** What needs to be done **
Look through the entries for the string "will", and copy each line that holds it.

** Collected data entries **
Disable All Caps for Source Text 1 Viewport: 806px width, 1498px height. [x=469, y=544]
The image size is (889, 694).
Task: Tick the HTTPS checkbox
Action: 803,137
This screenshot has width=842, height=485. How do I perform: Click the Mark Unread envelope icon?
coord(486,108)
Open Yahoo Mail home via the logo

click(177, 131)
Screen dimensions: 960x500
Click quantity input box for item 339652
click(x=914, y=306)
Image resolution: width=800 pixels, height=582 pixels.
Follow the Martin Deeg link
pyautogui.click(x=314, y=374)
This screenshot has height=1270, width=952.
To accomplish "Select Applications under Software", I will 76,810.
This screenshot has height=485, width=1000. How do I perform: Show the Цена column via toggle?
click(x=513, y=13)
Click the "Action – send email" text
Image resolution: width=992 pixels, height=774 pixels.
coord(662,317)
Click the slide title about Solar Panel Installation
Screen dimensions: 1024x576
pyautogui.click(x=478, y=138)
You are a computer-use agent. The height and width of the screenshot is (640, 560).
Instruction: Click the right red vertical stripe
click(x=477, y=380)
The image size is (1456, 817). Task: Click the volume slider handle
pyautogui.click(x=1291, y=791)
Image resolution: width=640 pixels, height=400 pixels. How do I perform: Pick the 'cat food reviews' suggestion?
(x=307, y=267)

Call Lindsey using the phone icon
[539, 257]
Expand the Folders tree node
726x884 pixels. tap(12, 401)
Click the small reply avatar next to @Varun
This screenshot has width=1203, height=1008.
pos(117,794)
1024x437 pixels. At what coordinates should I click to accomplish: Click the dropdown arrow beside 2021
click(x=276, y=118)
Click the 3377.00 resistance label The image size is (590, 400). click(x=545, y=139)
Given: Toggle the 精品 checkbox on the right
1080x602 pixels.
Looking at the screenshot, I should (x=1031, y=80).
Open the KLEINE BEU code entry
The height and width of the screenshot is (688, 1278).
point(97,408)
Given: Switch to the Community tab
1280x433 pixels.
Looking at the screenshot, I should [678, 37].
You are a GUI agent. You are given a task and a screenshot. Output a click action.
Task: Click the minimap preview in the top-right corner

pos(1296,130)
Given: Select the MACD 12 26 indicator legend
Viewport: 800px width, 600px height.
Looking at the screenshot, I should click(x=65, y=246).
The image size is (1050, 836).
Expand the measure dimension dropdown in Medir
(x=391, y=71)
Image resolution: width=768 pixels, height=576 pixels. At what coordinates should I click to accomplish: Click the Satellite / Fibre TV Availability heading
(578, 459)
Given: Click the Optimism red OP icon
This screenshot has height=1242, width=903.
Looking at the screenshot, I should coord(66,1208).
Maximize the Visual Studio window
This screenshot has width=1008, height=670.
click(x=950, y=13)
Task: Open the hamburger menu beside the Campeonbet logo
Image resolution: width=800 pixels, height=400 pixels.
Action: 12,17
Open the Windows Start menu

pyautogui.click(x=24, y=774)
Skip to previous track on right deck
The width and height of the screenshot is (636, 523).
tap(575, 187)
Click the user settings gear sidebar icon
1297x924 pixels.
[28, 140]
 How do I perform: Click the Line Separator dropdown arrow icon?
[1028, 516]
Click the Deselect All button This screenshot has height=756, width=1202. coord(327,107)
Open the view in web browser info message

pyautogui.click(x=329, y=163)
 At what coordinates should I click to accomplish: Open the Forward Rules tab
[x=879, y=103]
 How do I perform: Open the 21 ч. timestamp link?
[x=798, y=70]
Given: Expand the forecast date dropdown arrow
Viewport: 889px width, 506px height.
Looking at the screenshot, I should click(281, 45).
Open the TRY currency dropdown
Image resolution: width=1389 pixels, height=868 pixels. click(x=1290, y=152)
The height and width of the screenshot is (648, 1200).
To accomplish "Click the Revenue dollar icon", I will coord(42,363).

** Answer to this problem **
To accomplish "Select Applications under Software", I will 76,810.
To accomplish "Click the Revenue dollar icon", I will coord(42,363).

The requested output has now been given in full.